■ **Records for the exercise**
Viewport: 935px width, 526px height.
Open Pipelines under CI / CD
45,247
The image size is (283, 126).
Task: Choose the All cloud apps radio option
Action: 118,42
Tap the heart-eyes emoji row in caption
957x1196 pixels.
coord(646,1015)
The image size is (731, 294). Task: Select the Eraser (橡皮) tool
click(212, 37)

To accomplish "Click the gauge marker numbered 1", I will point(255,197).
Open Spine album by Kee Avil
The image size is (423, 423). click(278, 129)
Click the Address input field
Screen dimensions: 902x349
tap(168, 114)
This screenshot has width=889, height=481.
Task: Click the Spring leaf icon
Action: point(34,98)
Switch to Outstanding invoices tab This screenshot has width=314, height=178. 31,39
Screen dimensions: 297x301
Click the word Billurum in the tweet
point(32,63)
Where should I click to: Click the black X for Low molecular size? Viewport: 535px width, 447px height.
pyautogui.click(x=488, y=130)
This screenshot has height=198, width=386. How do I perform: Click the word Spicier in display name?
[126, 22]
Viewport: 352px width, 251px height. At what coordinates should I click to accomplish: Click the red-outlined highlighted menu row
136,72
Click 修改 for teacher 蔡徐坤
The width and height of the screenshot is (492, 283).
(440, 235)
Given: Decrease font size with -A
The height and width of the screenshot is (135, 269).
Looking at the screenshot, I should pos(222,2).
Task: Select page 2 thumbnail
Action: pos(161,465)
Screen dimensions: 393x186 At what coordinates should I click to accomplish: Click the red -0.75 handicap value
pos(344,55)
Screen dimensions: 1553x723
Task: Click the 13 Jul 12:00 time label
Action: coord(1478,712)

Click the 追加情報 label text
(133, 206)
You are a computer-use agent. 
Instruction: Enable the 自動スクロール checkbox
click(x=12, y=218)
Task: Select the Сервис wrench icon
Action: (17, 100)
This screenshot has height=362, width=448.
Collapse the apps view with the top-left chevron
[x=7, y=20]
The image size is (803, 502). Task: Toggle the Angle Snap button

■ **Task brief**
Only the lines from the one containing "Click the 追加情報 label text" through the end of the records above belong in the output, each exactly as it stands, both ends included.

■ **Solution for this task**
Click the 追加情報 label text
(133, 206)
You are a computer-use agent. 
Instruction: Enable the 自動スクロール checkbox
click(x=12, y=218)
Task: Select the Сервис wrench icon
Action: (17, 100)
This screenshot has height=362, width=448.
Collapse the apps view with the top-left chevron
[x=7, y=20]
The image size is (803, 502). Task: Toggle the Angle Snap button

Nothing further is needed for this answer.